The geranium, or Pelargonium genus, includes more than 200 species. Geraniums come with various colors of blooms, single and double flower types, upright to trailing-vine growth habits, different leaf patterns and with assorted scents. Whether you are planting geranium seedlings or transplants; knowing when to plant them is important, because geraniums do not tolerate cold temperatures.
When to Plant
Do not plant geraniums outside in the landscaping until the last chance of frost has passed in your area. Wait until the soil temperatures reach 60 degrees Fahrenheit. Planting geraniums in colder temperatures could result in injury to the plants in the form of red foliage and reduced growth, according to the University of Rhode Island. Plant the geraniums on a cloudy and cool day or in the late afternoon hours on a sunny day.
Choosing Planting Site
Geraniums prefer a planting site with up to eight hours of full sun. The plants will produce more flowers in sunny locations but early morning sun with late afternoon shade is suggested for most types of geraniums to prevent a condition referred to as "heat check." This means the plants will stop blooming during extreme summer temperatures and will not resume blooming until lower temperatures arrive. You can prevent this from occurring if you grow heat-tolerant geranium varieties.

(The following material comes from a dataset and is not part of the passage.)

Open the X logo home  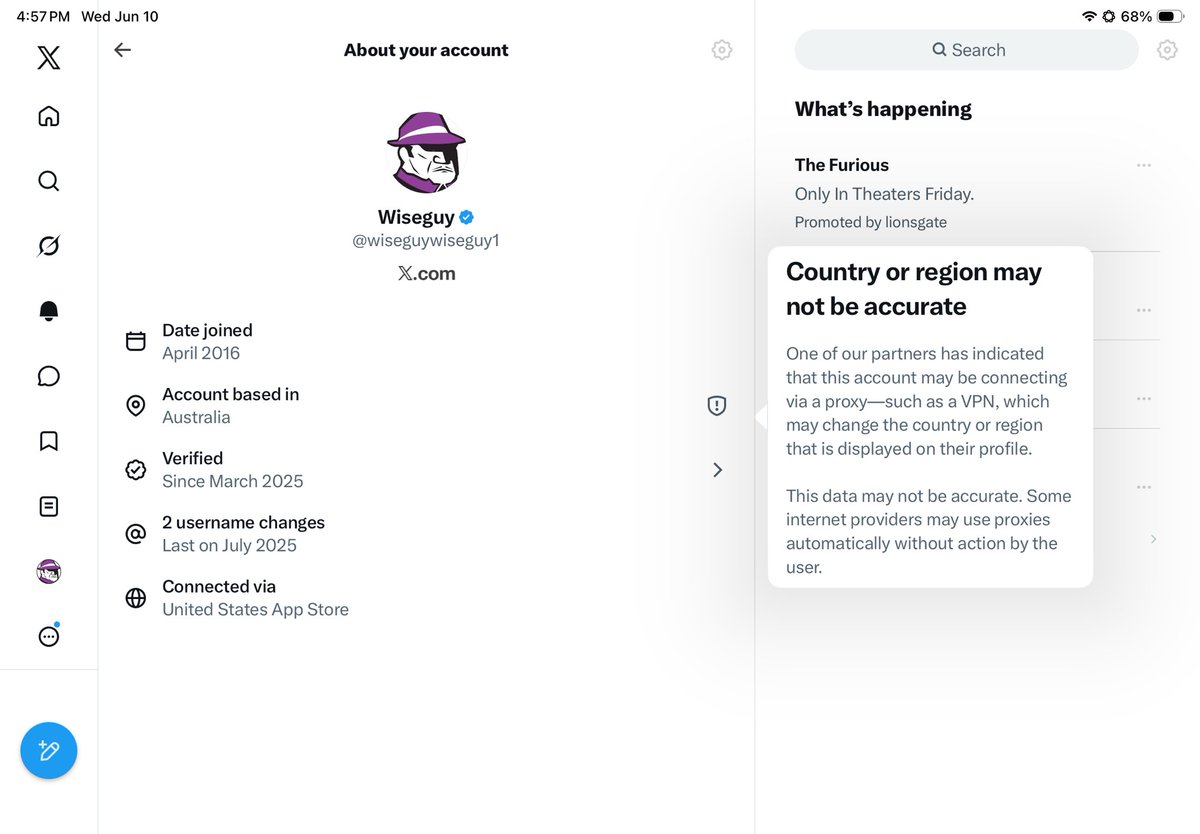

Prepare the planting area as soon as you can work the soil in the spring. Enrich the planting bed by adding 1 inch or more of organic matter, such as compost, peat moss or aged manure. Mix this well into the top 6 or more inches of soil. Water the geraniums in the containers several hours before planting. Dig planting holes slightly shallower than the containers to prevent planting the geranium plants too deep, which could cause the stems to rot and the plants to die.
Remove the geraniums from the containers and place them in the holes. Backfill the holes, and then firm the soil gently around the plants without harming the stems. Saturate the area with water to settle the geraniums in place and to remove any remaining air in the soil. Apply a time-released granular fertilizer as directed on the packaging once in the spring or use a water-soluble fertilizer three times during the season. Allow the soil to dry on the top inch or so before watering.